Tommy and I had known nearly everything there was to know about each other, because we’d grown up together, while Calvin remained a mystery to me, and I to him. We could change that, but it would require talking about all those things we kept not talking about.
“Do you guys get along?” Calvin asked.
I snorted. “Depends on your definition.” Before Renny left, I thought I’d had him all figured out. I thought he was just my jerk older brother whose sole mission in life was to torture me. But then he’d given me that drawing of Tommy, and I had to admit he knew me better than I’d thought, and I didn’t really know him at all.
“Sometimes I wish I had an older brother or sister,” Calvin said. “Someone to scout ahead into the future and report back to me.”
We were driving down a long, empty stretch of highway toward my secret destination. The ocean on our right, Florida scrub brush on the left. It felt like we were driving through a wasteland, without a soul around for miles to spoil the serenity.
“When I started high school, I was terrified of gym class.” I cleared my throat, not sure whether I wanted to tell the story and subject myself to potential embarrassment, but this was how people got to know each other, and I wanted to know Calvin. I wanted him to know me. “I hadn’t really developed.”
“Developed?” Calvin said.
“No hair under my arms or on my balls.”
Calvin cracked a smile. The first I’d seen all week. “Got it.”
“Tommy was the only person who’d ever seen me naked, but we’d grown up together and I didn’t think of him the way I thought of other people. He never made me feel weird.” I kept my eyes on the road, but every once in a while I glanced at Calvin to gauge his reaction. “Renny had told me horror stories about gym. That I’d have to shower and change in front of other guys, and how they picked on kids who were different. So the night before the first day of school, I asked him if it was normal not to have hair on my balls. He told me every guy had hair on his balls by the time he started high school.”

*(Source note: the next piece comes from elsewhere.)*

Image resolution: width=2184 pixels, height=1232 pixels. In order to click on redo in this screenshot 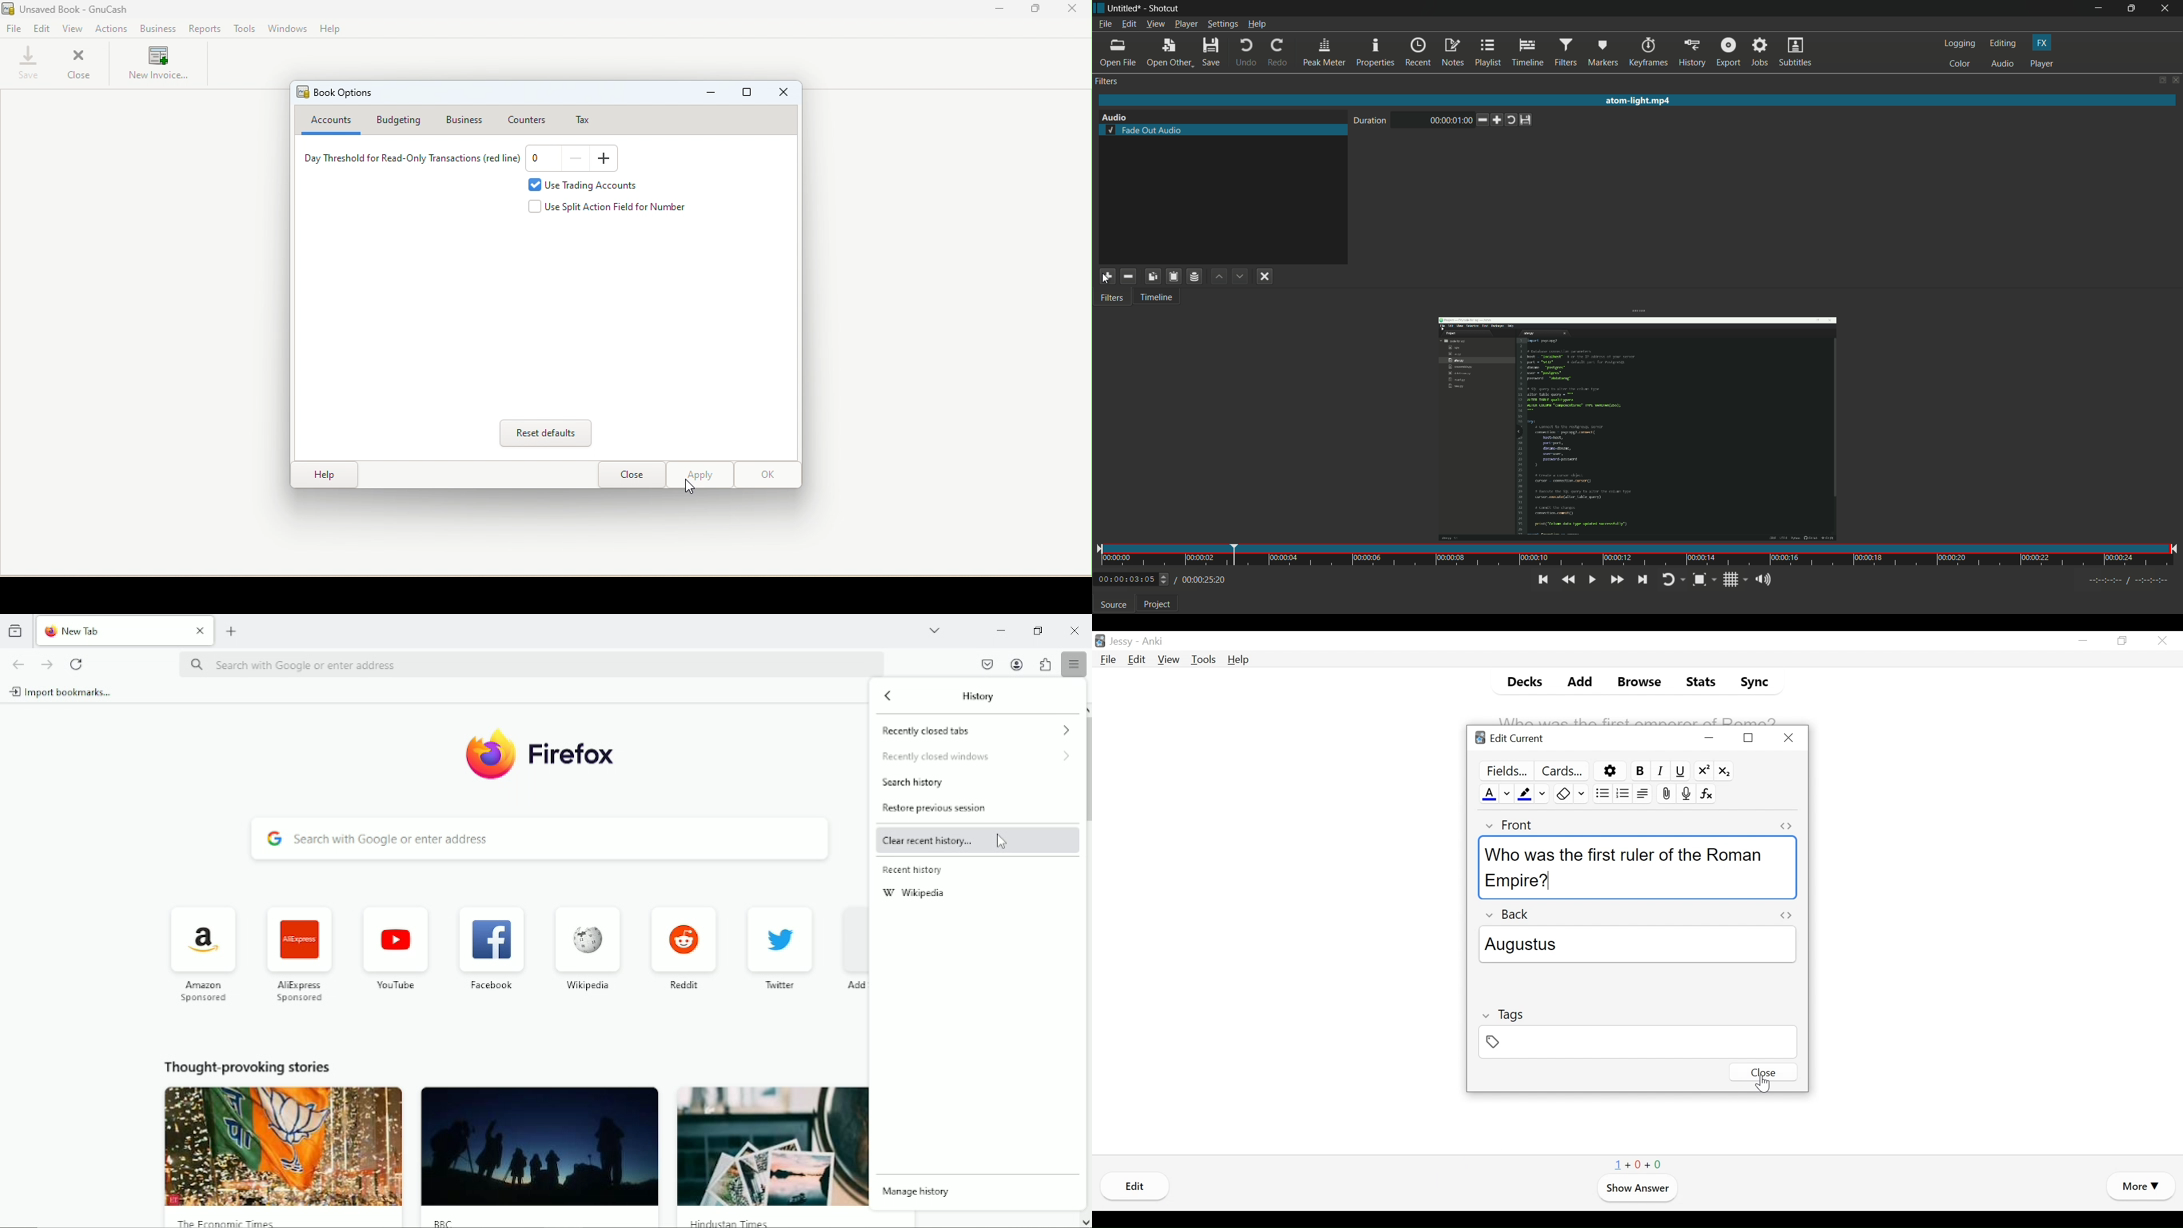, I will do `click(1278, 53)`.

“That’s an odd thing to worry about,” Calvin said.
“You never thought about that stuff?”
Calvin shook his head. “Not really.”
“Well, I did.” Just thinking about it again gave me anxiety like I was right back in that moment. Anyone who says time travel is impossible has never had to relive the memories of past traumas or mistakes. “So the night before the first day of school, I dug the wig and mustache I’d worn for Halloween out of the attic. I’d dressed up as Sirius Black.”
“From Harry Potter?” Calvin asked. I nodded. “Interesting choice.”
“Yeah. Warren went as Bellatrix Lestrange and spent the entire night fake killing me.” It had actually been an awesome night, but I decided to save that story for another time. “Anyway, I cut up the wig and superglued the hair under my arms and all over my junk.”
Calvin covered his mouth his with hand. “You didn’t.”
“I did. And Warren assured me that real guys didn’t just grow hair on their balls, but all up and down their dicks.” Calvin was laughing so hard his ears had turned radish red. “There I was in the locker room, believing that not only did I not have to worry about being made fun of for being as smooth as a sand puppy, but that I’d have more hair than any other guy and they’d all think I was super grown-up.”
“God. Dear God, I’m sorry for laughing but . . .”
I remembered how mortified I’d been after I’d dropped my pants to change—all proud of my long, lustrous fake pubic hair—and everyone had pointed at me and laughed.